**DIRECTIONS FOR THIS TASK:** Copy out, from the entries below, each line that holds the string "orange".

[Stored data entries]

- - -

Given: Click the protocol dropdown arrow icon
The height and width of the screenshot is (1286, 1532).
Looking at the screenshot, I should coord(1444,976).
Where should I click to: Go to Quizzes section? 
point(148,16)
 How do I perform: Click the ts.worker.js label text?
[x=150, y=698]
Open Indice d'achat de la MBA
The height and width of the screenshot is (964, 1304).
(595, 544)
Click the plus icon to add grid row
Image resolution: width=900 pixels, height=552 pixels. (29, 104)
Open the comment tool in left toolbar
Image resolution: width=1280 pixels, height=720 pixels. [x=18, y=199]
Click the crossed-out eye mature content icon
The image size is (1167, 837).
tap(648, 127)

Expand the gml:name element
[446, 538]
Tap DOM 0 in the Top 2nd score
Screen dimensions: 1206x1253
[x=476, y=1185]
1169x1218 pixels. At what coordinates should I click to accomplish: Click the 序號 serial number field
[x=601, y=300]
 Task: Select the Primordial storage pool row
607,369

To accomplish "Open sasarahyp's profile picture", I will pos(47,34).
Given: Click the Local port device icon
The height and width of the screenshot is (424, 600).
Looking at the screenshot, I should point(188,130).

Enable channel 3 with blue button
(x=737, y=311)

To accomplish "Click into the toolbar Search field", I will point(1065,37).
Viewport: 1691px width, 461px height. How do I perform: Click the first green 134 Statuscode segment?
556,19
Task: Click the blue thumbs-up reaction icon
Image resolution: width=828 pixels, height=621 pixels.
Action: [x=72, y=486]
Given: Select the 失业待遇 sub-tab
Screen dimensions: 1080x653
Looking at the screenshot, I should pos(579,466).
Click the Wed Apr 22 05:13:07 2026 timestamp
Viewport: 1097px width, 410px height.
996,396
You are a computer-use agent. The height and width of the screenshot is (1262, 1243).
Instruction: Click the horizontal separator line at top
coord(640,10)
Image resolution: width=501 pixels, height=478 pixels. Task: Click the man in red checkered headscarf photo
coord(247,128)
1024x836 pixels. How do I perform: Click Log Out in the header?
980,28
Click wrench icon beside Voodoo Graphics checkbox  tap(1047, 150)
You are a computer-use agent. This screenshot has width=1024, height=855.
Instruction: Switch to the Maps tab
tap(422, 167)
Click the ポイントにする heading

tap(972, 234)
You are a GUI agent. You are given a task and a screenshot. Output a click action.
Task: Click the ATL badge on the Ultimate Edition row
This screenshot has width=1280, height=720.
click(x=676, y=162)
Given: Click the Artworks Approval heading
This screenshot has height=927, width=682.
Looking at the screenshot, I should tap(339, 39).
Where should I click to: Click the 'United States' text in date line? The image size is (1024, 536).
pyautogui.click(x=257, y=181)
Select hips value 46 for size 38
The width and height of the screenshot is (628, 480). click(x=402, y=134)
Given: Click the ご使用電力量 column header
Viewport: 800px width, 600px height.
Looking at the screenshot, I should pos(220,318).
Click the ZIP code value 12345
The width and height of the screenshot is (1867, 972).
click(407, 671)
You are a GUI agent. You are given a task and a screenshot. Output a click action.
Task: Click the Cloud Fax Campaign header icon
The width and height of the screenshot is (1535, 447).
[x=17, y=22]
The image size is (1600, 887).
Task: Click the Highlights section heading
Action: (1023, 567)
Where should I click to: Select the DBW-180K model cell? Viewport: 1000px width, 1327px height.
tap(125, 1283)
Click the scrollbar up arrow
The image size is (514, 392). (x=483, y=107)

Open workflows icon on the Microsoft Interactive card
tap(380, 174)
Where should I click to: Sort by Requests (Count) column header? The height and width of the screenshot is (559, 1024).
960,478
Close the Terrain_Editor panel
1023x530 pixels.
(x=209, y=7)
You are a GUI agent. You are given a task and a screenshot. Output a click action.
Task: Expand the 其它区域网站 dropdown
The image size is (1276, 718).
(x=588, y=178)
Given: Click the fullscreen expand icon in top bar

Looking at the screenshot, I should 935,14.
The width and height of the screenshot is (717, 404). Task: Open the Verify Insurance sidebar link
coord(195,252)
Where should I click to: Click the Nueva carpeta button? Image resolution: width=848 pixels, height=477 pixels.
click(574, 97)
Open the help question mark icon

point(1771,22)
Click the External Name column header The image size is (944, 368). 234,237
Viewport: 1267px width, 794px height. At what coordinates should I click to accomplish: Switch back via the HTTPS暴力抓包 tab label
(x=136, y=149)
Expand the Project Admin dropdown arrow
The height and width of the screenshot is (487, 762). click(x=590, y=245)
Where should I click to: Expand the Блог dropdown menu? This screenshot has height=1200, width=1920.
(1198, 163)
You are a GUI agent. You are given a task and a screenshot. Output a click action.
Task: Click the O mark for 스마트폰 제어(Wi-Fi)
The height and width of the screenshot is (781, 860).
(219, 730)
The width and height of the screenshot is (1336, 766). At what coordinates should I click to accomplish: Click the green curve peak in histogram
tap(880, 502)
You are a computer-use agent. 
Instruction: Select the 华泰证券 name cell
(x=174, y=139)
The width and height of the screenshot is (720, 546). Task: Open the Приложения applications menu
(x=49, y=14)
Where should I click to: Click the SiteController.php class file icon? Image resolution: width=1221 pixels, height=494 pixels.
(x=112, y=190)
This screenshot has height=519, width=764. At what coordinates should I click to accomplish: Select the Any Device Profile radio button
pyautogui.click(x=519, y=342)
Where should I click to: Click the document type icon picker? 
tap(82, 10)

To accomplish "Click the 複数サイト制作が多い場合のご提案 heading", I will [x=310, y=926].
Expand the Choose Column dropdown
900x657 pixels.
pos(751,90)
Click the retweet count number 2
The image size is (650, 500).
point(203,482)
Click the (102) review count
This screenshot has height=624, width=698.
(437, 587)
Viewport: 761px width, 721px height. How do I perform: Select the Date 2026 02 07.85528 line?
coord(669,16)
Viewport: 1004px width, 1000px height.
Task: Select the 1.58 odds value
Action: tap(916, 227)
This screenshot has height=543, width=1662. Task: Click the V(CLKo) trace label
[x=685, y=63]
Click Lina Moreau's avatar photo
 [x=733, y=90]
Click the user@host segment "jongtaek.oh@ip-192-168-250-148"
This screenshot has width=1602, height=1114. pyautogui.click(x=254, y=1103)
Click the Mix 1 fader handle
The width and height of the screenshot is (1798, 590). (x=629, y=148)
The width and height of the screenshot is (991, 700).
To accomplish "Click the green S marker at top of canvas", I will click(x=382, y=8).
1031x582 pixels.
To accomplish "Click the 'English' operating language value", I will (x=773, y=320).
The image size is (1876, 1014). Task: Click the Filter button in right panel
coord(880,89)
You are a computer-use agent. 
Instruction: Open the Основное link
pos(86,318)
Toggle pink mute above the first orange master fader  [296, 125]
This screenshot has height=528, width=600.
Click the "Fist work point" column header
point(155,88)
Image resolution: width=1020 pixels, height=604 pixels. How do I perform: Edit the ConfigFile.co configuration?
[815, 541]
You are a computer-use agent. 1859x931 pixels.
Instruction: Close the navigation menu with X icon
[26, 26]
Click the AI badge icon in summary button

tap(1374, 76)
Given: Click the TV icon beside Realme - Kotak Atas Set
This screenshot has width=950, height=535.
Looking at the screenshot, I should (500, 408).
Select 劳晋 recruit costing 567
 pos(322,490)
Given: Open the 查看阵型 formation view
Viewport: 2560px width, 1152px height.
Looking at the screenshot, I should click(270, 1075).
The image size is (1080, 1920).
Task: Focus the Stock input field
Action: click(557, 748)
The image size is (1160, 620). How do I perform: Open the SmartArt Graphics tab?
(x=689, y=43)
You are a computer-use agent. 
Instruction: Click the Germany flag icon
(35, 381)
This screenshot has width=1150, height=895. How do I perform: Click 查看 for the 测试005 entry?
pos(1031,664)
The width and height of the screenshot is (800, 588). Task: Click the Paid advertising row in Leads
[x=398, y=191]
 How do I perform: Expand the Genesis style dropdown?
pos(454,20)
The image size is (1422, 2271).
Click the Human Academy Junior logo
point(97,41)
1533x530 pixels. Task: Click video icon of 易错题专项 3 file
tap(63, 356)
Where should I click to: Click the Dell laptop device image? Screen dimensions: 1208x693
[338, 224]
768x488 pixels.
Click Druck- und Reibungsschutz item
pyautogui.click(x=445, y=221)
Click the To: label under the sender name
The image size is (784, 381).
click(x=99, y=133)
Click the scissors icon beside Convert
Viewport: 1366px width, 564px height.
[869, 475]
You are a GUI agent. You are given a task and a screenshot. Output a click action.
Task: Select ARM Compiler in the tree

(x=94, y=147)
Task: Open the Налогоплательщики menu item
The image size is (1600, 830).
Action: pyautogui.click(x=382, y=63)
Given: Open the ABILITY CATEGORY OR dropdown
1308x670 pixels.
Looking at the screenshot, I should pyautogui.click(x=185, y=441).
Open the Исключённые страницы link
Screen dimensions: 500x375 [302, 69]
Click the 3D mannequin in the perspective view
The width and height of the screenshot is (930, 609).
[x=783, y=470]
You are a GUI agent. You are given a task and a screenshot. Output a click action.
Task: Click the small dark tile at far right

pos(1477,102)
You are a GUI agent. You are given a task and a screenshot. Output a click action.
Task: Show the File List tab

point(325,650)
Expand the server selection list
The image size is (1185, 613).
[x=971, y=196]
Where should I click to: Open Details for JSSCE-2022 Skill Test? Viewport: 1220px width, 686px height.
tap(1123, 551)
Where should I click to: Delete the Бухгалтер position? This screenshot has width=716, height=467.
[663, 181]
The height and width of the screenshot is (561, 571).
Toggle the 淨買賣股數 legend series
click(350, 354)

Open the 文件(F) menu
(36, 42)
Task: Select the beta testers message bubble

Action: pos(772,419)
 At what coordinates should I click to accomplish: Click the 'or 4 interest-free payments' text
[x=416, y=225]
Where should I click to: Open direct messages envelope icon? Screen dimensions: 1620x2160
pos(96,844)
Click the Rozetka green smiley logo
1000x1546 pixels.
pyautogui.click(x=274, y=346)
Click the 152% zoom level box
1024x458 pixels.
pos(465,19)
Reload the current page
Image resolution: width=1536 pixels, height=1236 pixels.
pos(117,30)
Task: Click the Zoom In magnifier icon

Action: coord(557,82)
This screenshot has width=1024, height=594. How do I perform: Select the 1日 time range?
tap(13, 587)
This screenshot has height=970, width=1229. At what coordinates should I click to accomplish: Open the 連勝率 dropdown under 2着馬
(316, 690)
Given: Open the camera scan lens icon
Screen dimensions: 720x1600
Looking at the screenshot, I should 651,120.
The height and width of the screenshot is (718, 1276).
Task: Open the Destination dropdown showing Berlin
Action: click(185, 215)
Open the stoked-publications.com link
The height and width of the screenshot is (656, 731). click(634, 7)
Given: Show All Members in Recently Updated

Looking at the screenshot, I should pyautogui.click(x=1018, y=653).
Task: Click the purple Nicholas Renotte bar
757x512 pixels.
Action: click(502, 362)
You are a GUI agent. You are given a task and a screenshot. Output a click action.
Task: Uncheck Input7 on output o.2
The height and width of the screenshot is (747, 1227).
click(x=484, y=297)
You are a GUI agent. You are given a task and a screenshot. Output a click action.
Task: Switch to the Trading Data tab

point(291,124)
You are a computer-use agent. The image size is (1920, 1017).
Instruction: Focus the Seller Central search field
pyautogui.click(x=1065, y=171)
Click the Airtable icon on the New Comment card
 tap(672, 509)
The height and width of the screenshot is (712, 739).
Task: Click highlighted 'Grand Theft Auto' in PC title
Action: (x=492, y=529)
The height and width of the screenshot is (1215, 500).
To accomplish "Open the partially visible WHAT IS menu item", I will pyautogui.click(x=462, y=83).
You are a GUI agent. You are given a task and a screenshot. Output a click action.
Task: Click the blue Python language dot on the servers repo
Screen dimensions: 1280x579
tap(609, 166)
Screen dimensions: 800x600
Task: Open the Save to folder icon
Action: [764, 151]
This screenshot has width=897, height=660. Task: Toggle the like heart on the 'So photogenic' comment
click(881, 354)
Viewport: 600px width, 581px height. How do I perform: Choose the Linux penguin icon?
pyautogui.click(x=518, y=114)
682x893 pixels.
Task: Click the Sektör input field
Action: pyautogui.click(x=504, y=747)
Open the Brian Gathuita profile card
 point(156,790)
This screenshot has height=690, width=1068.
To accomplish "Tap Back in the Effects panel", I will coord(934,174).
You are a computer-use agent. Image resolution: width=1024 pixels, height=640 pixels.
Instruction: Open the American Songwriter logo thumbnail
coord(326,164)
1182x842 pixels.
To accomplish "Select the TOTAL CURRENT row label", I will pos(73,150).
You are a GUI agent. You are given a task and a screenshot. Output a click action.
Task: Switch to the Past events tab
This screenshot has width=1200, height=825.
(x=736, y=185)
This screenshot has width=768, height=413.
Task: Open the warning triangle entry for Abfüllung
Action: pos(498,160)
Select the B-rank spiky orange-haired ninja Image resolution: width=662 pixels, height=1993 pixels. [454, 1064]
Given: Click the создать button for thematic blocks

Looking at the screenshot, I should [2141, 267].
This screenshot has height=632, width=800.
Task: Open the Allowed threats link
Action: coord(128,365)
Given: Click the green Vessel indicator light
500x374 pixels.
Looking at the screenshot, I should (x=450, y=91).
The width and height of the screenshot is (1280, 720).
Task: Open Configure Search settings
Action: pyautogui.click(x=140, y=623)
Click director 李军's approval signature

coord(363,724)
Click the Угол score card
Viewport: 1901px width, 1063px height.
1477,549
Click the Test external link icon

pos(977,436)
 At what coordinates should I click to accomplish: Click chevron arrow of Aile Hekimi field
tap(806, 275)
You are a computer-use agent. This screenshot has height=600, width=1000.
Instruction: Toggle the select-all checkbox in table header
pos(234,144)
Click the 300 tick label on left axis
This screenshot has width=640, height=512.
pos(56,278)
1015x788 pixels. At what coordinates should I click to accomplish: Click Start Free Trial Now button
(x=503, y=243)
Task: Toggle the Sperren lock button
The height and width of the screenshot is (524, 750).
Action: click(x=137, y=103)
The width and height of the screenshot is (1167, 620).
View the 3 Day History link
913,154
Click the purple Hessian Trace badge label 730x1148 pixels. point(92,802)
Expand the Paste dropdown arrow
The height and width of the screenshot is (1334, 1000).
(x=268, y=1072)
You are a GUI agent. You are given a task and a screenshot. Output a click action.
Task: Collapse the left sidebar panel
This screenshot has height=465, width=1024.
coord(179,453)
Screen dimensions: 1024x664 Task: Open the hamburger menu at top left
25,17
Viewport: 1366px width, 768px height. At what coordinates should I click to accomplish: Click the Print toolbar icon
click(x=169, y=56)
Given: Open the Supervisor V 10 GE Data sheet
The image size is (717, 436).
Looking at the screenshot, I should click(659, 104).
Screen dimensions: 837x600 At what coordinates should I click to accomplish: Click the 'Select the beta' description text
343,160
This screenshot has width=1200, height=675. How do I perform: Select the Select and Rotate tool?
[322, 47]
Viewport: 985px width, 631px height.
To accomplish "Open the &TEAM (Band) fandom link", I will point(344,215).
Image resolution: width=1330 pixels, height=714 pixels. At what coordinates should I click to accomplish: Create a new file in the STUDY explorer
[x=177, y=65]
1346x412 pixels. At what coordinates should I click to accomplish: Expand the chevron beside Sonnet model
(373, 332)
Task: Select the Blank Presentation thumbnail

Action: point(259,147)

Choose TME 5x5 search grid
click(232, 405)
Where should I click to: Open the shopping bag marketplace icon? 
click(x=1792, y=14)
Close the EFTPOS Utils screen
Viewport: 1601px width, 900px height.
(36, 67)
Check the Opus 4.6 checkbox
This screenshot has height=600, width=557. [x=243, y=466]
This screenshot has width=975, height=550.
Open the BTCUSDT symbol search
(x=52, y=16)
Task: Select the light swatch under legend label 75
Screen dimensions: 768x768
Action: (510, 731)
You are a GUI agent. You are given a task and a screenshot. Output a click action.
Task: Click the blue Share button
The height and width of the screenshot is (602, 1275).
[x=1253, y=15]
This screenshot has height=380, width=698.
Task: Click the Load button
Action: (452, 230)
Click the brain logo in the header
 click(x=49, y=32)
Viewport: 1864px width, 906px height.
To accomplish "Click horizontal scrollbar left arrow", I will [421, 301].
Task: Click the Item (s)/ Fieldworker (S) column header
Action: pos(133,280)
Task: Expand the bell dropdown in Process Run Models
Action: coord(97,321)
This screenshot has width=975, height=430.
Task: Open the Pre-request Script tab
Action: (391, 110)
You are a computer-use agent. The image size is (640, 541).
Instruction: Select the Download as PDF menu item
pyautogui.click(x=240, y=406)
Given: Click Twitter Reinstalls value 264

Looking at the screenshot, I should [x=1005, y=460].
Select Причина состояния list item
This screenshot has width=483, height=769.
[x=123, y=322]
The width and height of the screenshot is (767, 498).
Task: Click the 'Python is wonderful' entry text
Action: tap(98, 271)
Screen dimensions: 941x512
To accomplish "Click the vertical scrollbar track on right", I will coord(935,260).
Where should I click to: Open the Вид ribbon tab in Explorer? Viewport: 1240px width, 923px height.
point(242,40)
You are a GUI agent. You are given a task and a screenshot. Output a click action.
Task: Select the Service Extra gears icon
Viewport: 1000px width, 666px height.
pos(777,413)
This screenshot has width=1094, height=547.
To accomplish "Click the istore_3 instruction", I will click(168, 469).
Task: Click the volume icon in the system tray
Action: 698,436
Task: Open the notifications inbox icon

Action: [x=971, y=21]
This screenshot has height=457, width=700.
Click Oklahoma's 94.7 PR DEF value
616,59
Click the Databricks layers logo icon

- - -

**EXERCISE SOLUTION:**
Toggle pink mute above the first orange master fader  [296, 125]
Select the B-rank spiky orange-haired ninja Image resolution: width=662 pixels, height=1993 pixels. [454, 1064]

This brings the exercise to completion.